History of gin (1955 - 1997)
Words by Simon Difford
Gin boomed well into the mid 1950s but vodka was about to have its moment and as it became more fashionable so gin appeared old-hat and past it. Gin's running partner, the cocktail was also doomed.
The wartime and post-war period saw the birth of convenience foods: highly processed ingredients such as powdered mash potato or jello mixes that were easy to store, quick to prepare and, apparently, the modern way forward. In 1937, an enterprising American invented the first cocktail premix, a powder that could deliver the sought-after balance of sweet and sour without the need to painstakingly juice fresh citrus and balance it with sugar. Soda guns arrived, and the syrup dispensers were stocked not only with cola, soda and lemonade but with tonic, ginger ale and even "fruit juices". Finally, ice making machines arrived, that could produce small cubes of ice extremely quickly. These tiny, fast-melting ice cubes replaced the chunkier cubes and slabs of ice from earlier days, leaving drinks watery.
Faced with these trends, the vast majority of bar owners opted for mechanical solutions to the bartending skills deficit. Rather than train their staff to make a balanced, fresh drink, they chose to teach them to produce a chemically balanced, mediocre drink, using premixes. By the early 1980s bartending, cocktails and gin were at an all time low.
1988 - Bombay Sapphire
Throughout the eighties gins fortunes and sales plummeted as vodkas rose. This was particularly so in its home market, the UK, also the base for the massive conglomerate Independent Distillers & Vintners (IDV), owners of Gordon's, Tanqueray and Bombay Dry. This was a multinational with a new product department that had ability, balls and big budgets with a successful track record that included Bailey's. It also had Michel Roux on its side, president of Carillon, the US distributors of Bombay and the folk who had launched Absolut vodka.
Then in 1988, at a time when gin sales were falling, IDV and Garillon launched a new gin - Bombay Sapphire. It was as though they looked at the blue rinse hairstyle of the core British gin consumer and used that as a design cue for their new gin bottle. At the same time, they dropped Bombay Dry from their UK portfolio and upset little old ladies throughout England's Home Counties who took some convincing that the replacement was not blue gin, but clear gin packaged in a blue bottle.

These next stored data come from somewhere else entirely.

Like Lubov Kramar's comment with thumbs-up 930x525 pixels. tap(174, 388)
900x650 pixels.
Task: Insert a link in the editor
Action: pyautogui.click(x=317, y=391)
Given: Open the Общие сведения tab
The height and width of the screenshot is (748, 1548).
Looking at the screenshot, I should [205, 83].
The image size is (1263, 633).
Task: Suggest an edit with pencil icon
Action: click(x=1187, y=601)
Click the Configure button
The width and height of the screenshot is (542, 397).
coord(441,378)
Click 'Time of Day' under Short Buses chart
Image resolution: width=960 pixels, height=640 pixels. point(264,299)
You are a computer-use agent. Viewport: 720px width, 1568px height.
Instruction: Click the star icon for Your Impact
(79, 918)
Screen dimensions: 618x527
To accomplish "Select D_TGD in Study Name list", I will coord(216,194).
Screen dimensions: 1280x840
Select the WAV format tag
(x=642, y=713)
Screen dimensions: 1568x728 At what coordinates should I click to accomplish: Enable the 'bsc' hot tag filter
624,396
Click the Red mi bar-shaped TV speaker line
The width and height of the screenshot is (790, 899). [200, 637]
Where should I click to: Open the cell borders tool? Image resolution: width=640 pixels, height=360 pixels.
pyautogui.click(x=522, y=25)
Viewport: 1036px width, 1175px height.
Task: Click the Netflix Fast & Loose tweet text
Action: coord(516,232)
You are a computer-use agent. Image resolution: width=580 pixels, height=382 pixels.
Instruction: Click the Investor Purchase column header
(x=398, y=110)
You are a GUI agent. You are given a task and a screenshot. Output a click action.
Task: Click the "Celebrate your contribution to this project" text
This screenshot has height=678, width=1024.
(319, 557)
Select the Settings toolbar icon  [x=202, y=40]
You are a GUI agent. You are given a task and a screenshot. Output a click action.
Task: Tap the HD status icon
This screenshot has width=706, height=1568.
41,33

Love or hate Bombay Sapphire its launch was daring and inspired. It also marked the turning point for the fortunes of gin. Some three years into its launch, IDV's bright young marketing folk hit the UK drinks industry with another gin-primed bombshell. They reduced the strength of the brand leader Gordon's from 40% to its current 37.5% alcohol by volume. Many other gin brands quickly followed with reductions in their strength, while Beefeater, then ranked UK number two of the international gin brands, stood firm at 40%. We all thought Beefeater would clean up but those clever boys and girls at IDV held Gordon's retail price and invested the excise duty saved in marketing with claims that this would help both Gordon's and the whole gin category in general. They were right - Gordon's grew, as did the gin category as a whole. Beefeater fared less well.
1997 - IDV & United Distillers Merger
The merger of two of the world's biggest drink's companies, I.D.V. (Grand Metropolitan) and United Distillers (Guinness), formed what is now called Diageo and sent a shudder through the drinks industry. The combined corporation emerged to be by far the biggest and most powerful spirits company and it fell to the competition authorities in both the UK and USA to cut it down to size. Diageo was forced to shed brands which resulted in the sale of Bombay (Original & Sapphire) to Bacardi along with Dewers Whisky for a combined sum of $1.2 billion - a sum which now looks like a bargain.
This led to successive mergers and acquisitions as its competitors sought to square up to the mighty Diageo, resulting in considerable rationalisation of gin brands and the demise of many members of the gin aristocracy including: Nicholson's, Booths (still made in the USA but a mere show of its former self) and Gilbey's (also available in other markets but not the force it was in the UK).